Day 22 (baptism, Gidion Spring, Ruins)

Today I got baptized in the Jordan River. The significance of this river is seen in the Gospel scriptures. It was here that Jesus was baptized by John the Baptist. I assume that many Christians believe this is a nice clean beautiful river since Jesus was baptized in it. However the opposite is true. It is a dirty nasty river. This is a picture of the area where we were baptized. As you can see it is not the most appealing place to be baptized. The baptism itself was a great experience. I have been baptized before but being baptized in the same waters where John the Baptist baptized Jesus and many others held significance that I did not had at my last baptism. Understanding baptism when being baptized is important. Submitting your life to Christ and believing in him as Lord and Savior is when Salvation occurs, baptism comes as a result of that truth. This is the awesome group of people I am here with. If you know what I look like you can pick me out. I am the guy on the front left with the brown shirt and black hat. What we did at the end of the day was thrilling. We got to visit an archeological site where an entire Roman City was discovered. The name of this city was Beit She’an. It held a strategic position on the Jordan river and was important during its time. Only 30% of the city has been excavated and this is a fairly new discovery. Above you can see one of the many ways the Romans moved the massive rocks used to build their monumental buildings. These are two pillars found behind of the stage of a theater. This is the theater I am talking about. Out tour guide told us that this theater could seat over 7,000 people. That doesn’t sound believable when you look at it. However if the top portion that has black rocks contained more seats, I can see how that fact would be true. Here are a more pictures of the Theater.

Something this city contains that we didn’t get to see is a Amphitheater where gladiators fought. I am assuming that part of the city has not been excavated yet since we never got the chance to see it. The Amphitheater would have seated many more people than this small theater. We moved on to another extremely interesting place. I call it the, “Poo-Nanny Palace!” You are about to see how ancients Romans relieved themselves.

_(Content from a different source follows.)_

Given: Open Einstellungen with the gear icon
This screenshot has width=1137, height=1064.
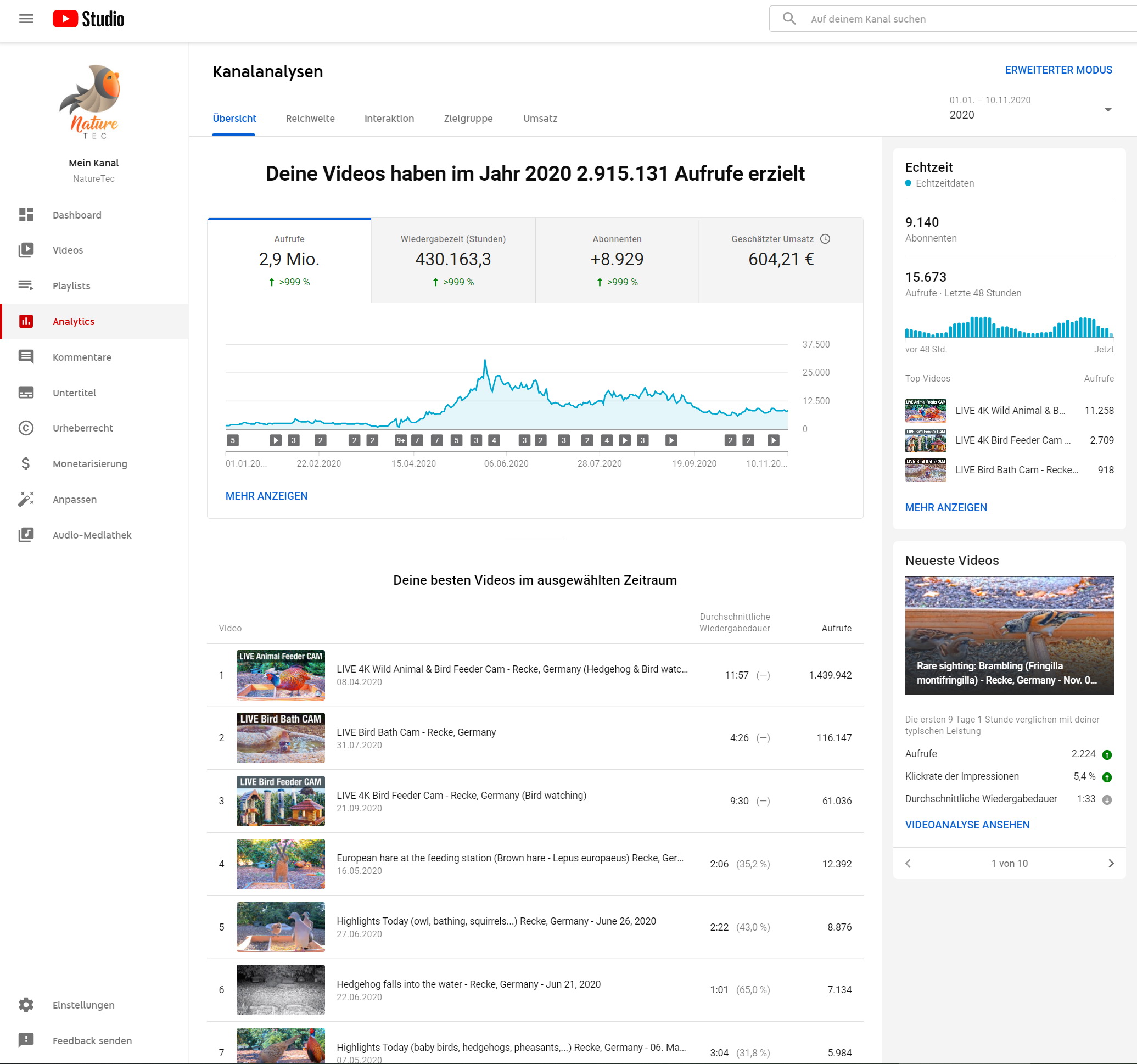Looking at the screenshot, I should (26, 1005).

These are a few of my friends relieving themselves Roman style. The way this works is there are rock planks sticking out of the wall. You sit in between two of the planks and then do your business. Unlike most cities being destroyed by invading armies this one was destroyed by an Earthquake. This may be the reason it has been preserved better. I may be wrong since I am assuming. Overall this experience was incredible. I got to see firsthand how an ancient Roman city functioned. From the marketplace to entertainment, from using the restroom to religious activities, and from building the city to gladiator sports. Being baptized in the Jordan river was energizing. It was a great reminder that my life is sacrificed to Jesus and everything I do I do for the one who saved me. What I do I do for the one who did what I can’t do. There is no undoing what was done, yet his doing has undone what we did.